📜 ⬆️ ⬇️

The book "The perfect algorithm. Basics

image Hi, Habrozhiteli! This book is based on online courses on algorithms that Tim Rafgarden leads on Coursera and Stanford Lagunita, and these courses have appeared thanks to lectures for students that he has been teaching at Stanford University for many years.

Algorithms are the heart and soul of computer science. You can't do without them, they are everywhere - from network routing and genomics calculations to cryptography and machine learning. The “perfect algorithm” will turn you into a real pro, who will set tasks and masterfully solve them both in life and during an interview when applying for a job at any IT company. Tim Rafgarden will talk about asymptotic analysis, big-O notation, divide-and-rule algorithms, randomization, sorting and selection. The book is written for those who already have programming experience. You will go to a new level to see the big picture, to understand low-level concepts and mathematical nuances.

* 6.3. Algorithm DSelect


The RSelect algorithm runs in linear time for each input, in which the expectation is associated with random choices performed by the algorithm. Is randomization required for linear selection?

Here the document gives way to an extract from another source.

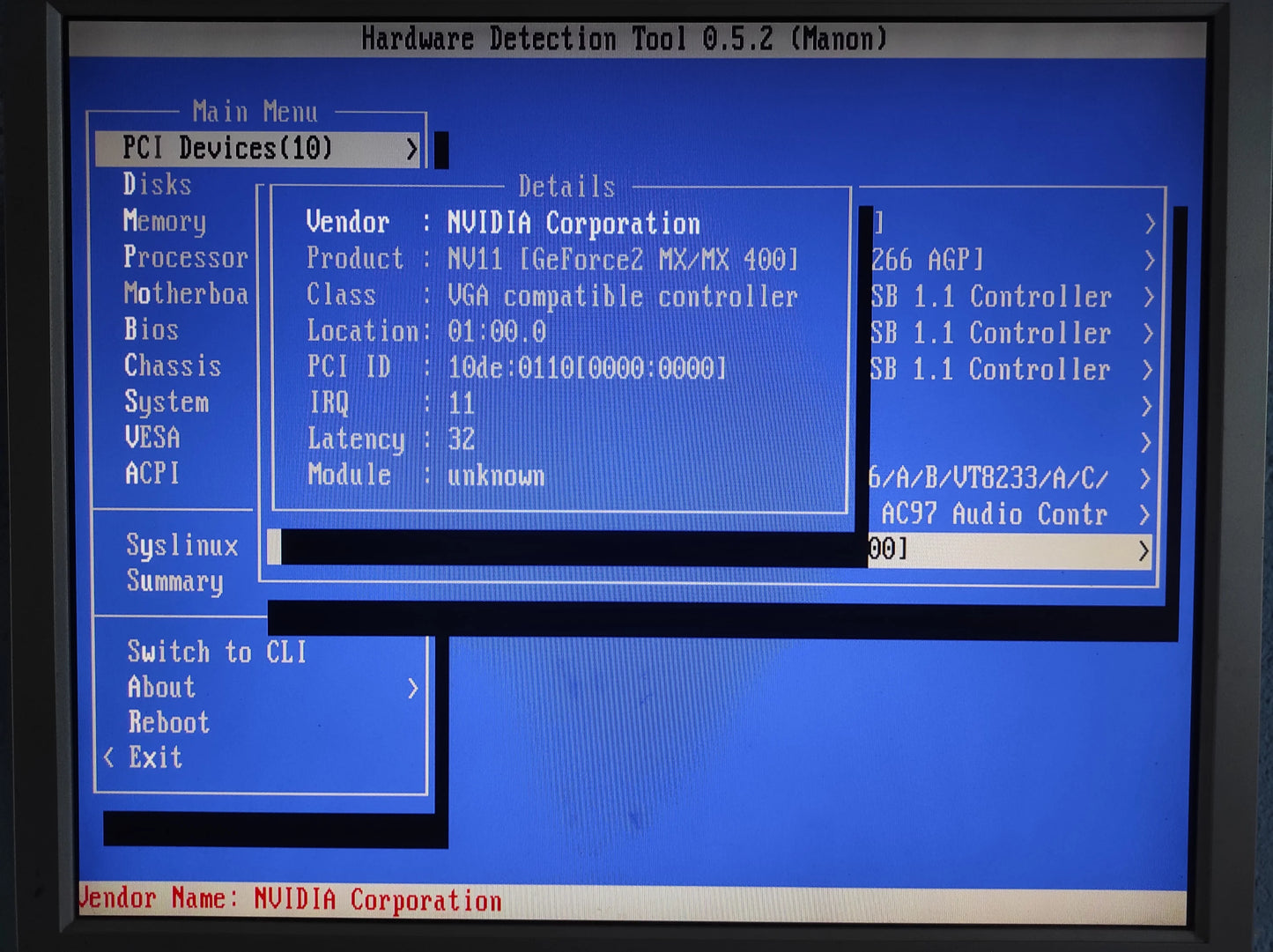Select PCI Devices(10) menu entry
Screen dimensions: 1273x952
[258, 149]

In this section and further, this problem is solved using a deterministic linear algorithm for the selection problem.

For the sorting problem, the average running time O (n log n) of the randomized QuickSort algorithm coincides with the running time of the deterministic MergeSort algorithm, and both the QuickSort and MergeSort algorithms are useful algorithms for practical use. On the other hand, although the deterministic linear selection algorithm described in this section works fine in practice, it does not compete with the RSelect algorithm. This happens for two reasons: due to the large constant factors in the operation time of the DSelect algorithm and the work performed by the algorithm related to the allocation and management of additional RAM. Nevertheless, the ideas in the algorithm are so cool that I can not tell you about them.
')

6.3.1. Brilliant idea: median median


The RSelect algorithm is fast because there is a high probability that random support elements will be quite good, providing an approximately balanced partitioning of the input array after separation, and moreover, fairly good support elements are rapidly progressing. If we are not allowed to use randomization, how can we compute a fairly good reference element without doing too much work?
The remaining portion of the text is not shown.